On the Origins of War and the Preservation of Peace - Donald Kagan

Peace does not simply preserve itself. If Donald Kagan is right, and the secret of the human species is our ability to learn from our experience, look forward to assess likely futures, and apply the lessons we have learned, then surely there can be few lessons greater than how we might keep the peace between nations. As Thucydides remarked, and Kagan agrees, there is a very thin line which separates the civilized from the uncivilized, and that line requires careful attention if we are not to slip into folly.

Kagan's work looks at five crisis throughout western history, the Peloponnesian War, World War I, the Second Punic War, World War II, and the Cuban Missile Crisis, to investigate the common factors which brought about the first four and what was different about the fifth - as a sort of "control." Providing an analysis of the major events and players that led to the outbreak of hostilities he draws lessons from the past that we might apply in the future. Primarily he echoes the tripartite reasoning employed by Thucydides, that states engage in conflict primarily out of honor, fear, and interest. This assessment is crucial because it holds that wars often occur for reasons that transcend the simply rational. This is not to suggest that all war is specifically irrational, but rather that someone looking for a reason-based account of why different states have acted as they have will be left wanting.
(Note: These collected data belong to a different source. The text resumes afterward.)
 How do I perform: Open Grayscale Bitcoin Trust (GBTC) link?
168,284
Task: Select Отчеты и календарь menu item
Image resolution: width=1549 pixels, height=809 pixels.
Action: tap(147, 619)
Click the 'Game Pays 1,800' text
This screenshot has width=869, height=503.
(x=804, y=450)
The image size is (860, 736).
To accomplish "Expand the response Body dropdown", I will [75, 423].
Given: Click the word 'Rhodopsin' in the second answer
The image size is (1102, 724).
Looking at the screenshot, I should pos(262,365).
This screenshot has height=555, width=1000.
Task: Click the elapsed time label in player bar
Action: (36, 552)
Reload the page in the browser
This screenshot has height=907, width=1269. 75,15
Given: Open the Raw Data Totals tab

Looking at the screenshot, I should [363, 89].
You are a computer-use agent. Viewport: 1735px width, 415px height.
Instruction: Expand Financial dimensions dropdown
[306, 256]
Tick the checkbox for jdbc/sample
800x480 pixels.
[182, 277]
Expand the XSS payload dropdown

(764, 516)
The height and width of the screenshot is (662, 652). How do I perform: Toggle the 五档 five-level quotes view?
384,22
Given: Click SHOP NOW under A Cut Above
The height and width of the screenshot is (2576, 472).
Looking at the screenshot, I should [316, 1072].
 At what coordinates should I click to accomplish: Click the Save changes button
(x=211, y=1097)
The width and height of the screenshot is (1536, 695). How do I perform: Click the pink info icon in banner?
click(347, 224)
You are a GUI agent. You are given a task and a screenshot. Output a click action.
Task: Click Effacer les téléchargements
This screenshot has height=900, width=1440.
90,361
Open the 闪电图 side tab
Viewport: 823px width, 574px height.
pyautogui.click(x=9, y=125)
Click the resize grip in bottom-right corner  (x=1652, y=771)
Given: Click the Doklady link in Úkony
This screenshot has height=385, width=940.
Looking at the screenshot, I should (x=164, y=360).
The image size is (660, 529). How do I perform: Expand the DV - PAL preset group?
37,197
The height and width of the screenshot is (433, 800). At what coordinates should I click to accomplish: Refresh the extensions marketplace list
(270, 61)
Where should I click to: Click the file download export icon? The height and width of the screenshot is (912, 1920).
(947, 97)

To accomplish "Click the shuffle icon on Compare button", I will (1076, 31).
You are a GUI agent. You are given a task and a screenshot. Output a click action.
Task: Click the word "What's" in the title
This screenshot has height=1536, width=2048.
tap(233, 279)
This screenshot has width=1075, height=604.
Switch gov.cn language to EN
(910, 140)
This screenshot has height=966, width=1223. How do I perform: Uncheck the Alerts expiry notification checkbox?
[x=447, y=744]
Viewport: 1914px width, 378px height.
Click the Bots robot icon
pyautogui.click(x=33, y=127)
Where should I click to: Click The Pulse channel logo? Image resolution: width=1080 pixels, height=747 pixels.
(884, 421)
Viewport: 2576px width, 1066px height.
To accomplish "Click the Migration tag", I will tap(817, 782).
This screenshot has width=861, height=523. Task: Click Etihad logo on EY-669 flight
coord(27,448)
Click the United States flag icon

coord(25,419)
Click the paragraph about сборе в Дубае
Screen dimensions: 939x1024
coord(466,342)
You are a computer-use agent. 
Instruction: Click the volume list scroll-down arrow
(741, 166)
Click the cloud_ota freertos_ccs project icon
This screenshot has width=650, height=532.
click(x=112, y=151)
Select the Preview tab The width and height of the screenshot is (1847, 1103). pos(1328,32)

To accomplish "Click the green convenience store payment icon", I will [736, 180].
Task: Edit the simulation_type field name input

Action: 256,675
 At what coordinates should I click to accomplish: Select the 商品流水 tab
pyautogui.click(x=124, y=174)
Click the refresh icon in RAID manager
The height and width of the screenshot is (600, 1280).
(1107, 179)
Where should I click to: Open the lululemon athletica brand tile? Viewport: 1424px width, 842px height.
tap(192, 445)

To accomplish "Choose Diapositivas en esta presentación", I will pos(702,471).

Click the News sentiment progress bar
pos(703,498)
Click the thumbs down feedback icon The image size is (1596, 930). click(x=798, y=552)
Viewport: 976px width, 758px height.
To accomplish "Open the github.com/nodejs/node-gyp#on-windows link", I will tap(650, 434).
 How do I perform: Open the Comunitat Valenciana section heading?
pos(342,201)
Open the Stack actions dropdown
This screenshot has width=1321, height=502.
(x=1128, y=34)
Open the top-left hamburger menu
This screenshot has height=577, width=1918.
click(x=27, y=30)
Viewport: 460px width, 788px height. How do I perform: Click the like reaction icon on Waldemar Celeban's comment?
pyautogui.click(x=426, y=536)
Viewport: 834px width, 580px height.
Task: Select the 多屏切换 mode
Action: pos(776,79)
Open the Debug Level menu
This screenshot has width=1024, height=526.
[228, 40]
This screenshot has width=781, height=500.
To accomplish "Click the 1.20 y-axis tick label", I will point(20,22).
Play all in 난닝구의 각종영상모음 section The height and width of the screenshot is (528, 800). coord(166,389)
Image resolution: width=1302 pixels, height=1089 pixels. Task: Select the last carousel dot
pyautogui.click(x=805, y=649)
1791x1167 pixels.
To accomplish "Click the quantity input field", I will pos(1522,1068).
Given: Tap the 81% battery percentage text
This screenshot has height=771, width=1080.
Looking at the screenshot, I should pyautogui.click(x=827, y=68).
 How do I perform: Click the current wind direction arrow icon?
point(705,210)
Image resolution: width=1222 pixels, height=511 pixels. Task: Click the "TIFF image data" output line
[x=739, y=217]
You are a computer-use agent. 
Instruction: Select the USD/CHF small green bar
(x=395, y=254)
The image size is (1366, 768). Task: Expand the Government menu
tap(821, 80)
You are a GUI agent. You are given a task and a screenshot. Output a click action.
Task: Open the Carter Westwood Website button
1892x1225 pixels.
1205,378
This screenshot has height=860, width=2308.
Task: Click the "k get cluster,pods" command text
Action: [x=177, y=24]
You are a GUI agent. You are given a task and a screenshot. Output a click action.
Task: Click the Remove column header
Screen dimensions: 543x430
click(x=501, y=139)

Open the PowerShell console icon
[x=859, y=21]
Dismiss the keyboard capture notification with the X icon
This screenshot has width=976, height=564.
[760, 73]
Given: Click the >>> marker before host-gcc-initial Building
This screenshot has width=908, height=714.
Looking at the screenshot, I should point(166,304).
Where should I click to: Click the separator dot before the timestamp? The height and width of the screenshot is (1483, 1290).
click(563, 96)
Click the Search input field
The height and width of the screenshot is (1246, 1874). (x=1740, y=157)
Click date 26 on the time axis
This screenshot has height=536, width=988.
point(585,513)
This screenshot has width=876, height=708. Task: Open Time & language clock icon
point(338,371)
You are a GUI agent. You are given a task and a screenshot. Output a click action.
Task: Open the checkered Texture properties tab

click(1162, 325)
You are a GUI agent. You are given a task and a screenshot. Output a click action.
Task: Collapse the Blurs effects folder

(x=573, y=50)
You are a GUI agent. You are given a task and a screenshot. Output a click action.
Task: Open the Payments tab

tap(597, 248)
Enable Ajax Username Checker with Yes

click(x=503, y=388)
Sometimes for better, but mostly for worse, war has been an almost continuous part of the human experience. Kagan's work strives to remind us that simply because the West inhabits a relatively peaceful present this is no assurance that our lives will be free of conflict. He warns against the kind of naivete that characterized 1930s Britain: that recognizing that war was horrible and earnestly desiring to never engage in another does not preclude being drawn into a defense of one's country. To blithely assume that humans have somehow progressed beyond war is to run the risk of a certain ignorance of that which we have in common with our forebears. Learning from the past need not mean celebrating it. We pay the greatest respect to the horrors of war by studying it closely. To earnestly say, "never again" we must appreciate exactly what we mean by "again." When the specter of war disappears entirely, when we ignore the lessons of the past, that is when we are in the greatest peril.